The Tampa Sportatorium was a professional wrestling studio used by Championship Wrestling from Florida.

Located at 106 N Albany Ave near downtown Tampa, Florida, the 7,500-square-foot stucco building was used for television tapings at 11am on Thursdays, which would air on the following Sundays. The promotion began using the studio for events in 1961 and purchased the building four years later. Tampa native Hulk Hogan attended shows at the Sportatorium as a teenager and recalled that the studio could not fit more than 50 people in it and that it was not air conditioned despite Florida's often warm, subtropical, and humid climate. To make the room seem bigger to the television audience, the walls were painted black. Dory Funk Jr. praised the content to come out of the building, stating: "The Sportatorium was small, but the television it produced was so good."
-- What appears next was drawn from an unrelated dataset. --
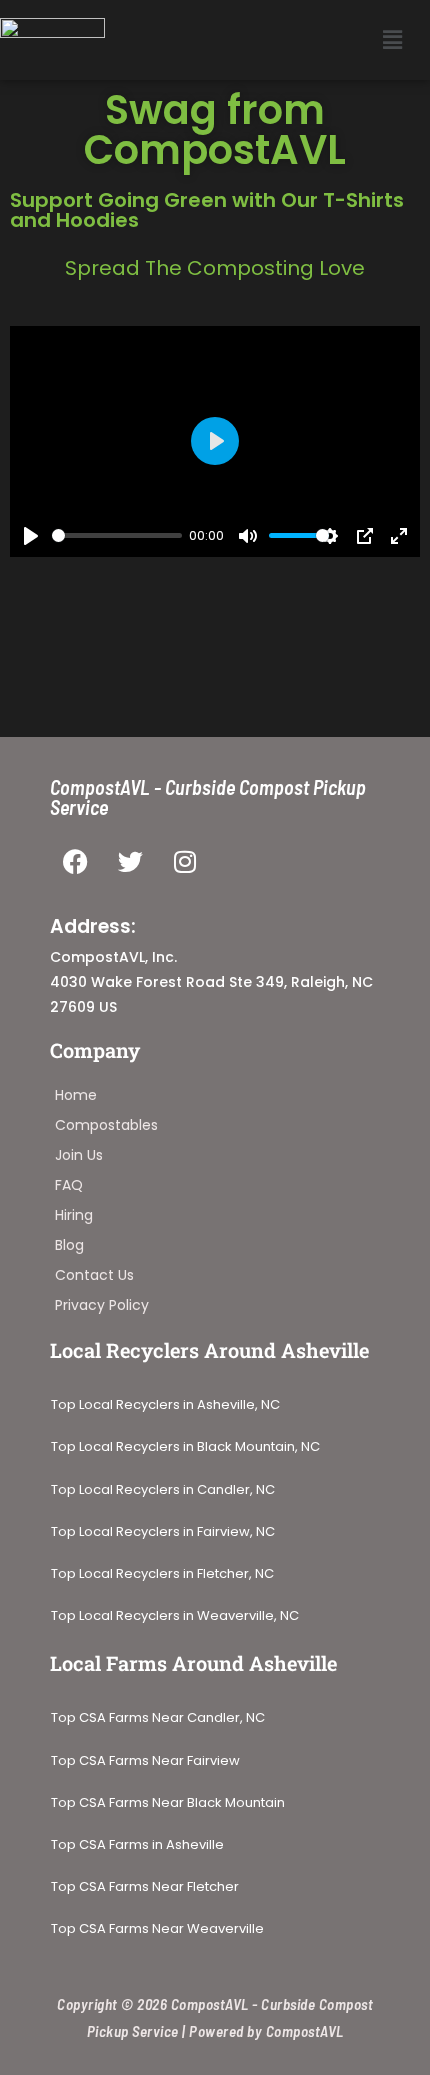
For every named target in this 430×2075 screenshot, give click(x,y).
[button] (393, 40)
The upstairs of the building was used as an office by company executives Eddie and Mike Graham and Jim Barnett. Championship Wrestling from Florida closed in 1987 and the Graham family sold the building a few years later. A textile factory occupied the building for many years, until a foreclosure saw it go on auction in 2016. In 2020, it was purchased by a Miami-based development group. It was reported in 2024 that the building was at risk of being demolished after the Tampa City Council voted to rezone the area for new residences and commercial space.